Now we’re getting to the people that are much closer to you. The ones that have been around forever. Not necessarily everyday… but these are the ones that just show up. They keep an eye on you, check in, see how you’re holding up. These are the people that you sort of take for granted. You know that if you asked them for help or assistance they would absolutely step up… with a smile on their face and joy in their hearts… but you rarely do because you don’t want to put them out or bother them. (Besides, you are also probably too busy making yourself crazy trying to get that from those withholding people we already talked about… sad to say, but true. Or is that just me?)
Hang on to these people… there is usually far fewer of them. They are valuable… but only as much as you let them be. Learn to ask for help and then learn to receive by letting these kind souls help you. If it makes it any easier for you, think about how great you feel when you get to do something for someone that matters to you without wanting or needing anything in return… Now, let this other person get a shot of that! Why would you want to deny them that opportunity?

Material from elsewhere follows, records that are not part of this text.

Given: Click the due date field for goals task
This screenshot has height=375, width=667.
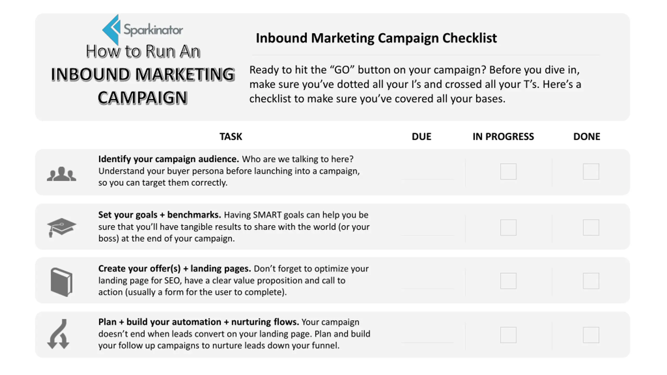Looking at the screenshot, I should 427,230.

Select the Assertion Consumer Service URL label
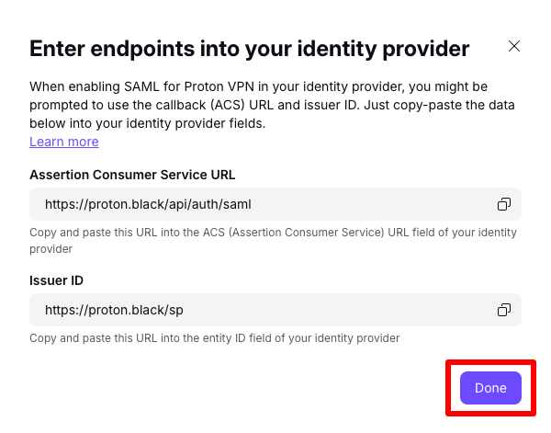(132, 175)
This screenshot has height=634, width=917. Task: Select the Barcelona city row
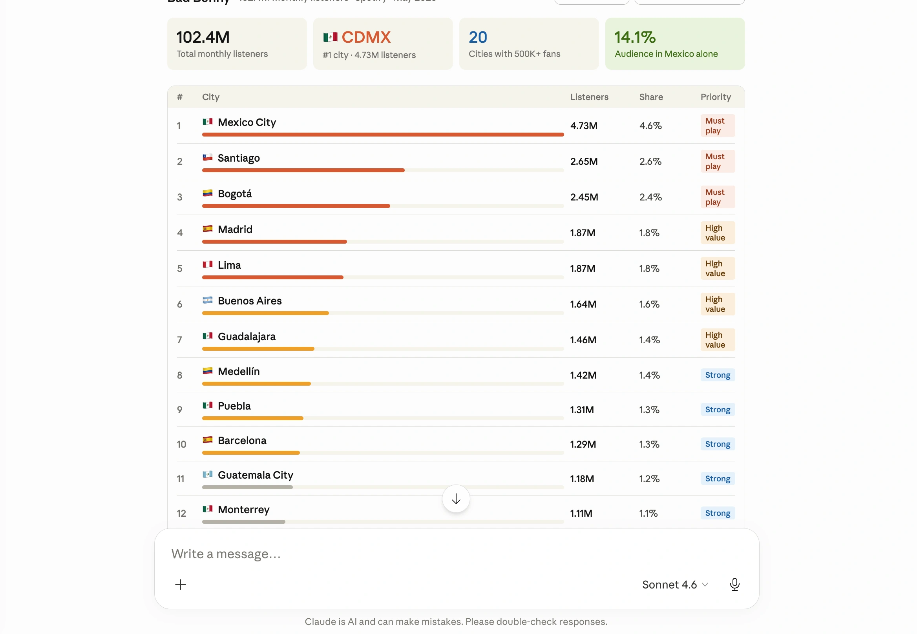coord(456,444)
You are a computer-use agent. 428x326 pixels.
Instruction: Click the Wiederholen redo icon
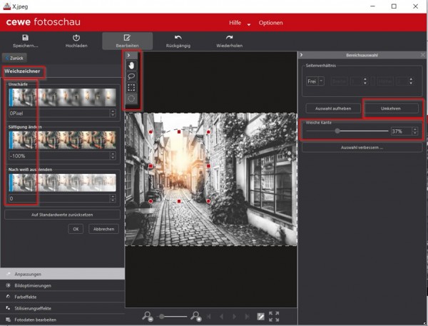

We have reached the rarest of all the groups, and you’ll be really lucky if you have even a couple of these in your lifetime. (I have been blessed to discover that I have about a half dozen of them and I am overwhelmed.) These are the people that show up and offer help before you even know you need it. And not in that “let me know if I can do anything” way… But in that “I can do this to help” way. I’ve had people offer to help me sort, pack, let contractors in, cover me while the timing and cash flow work out, do the cross country drive with me… the list goes on and I’ve barely scratched the surface on the process of what all needs to be done.
With these people I suggest that you open your heart and your spirit and drink in all the love and compassion that is being offered to you. I know, it feels foreign, and more than scary… but we’ve talked about the power of vulnerability before. (If you don’t remember, go here.) Practice some true humility and accept the gifts that are so freely being offered. My personal thought is that you won’t make it without them… and you sure will learn a thing or two in the process. (Both about yourself and the generous spirits before you.) Hang on to these amazing people like your life depends on it… because it probably does.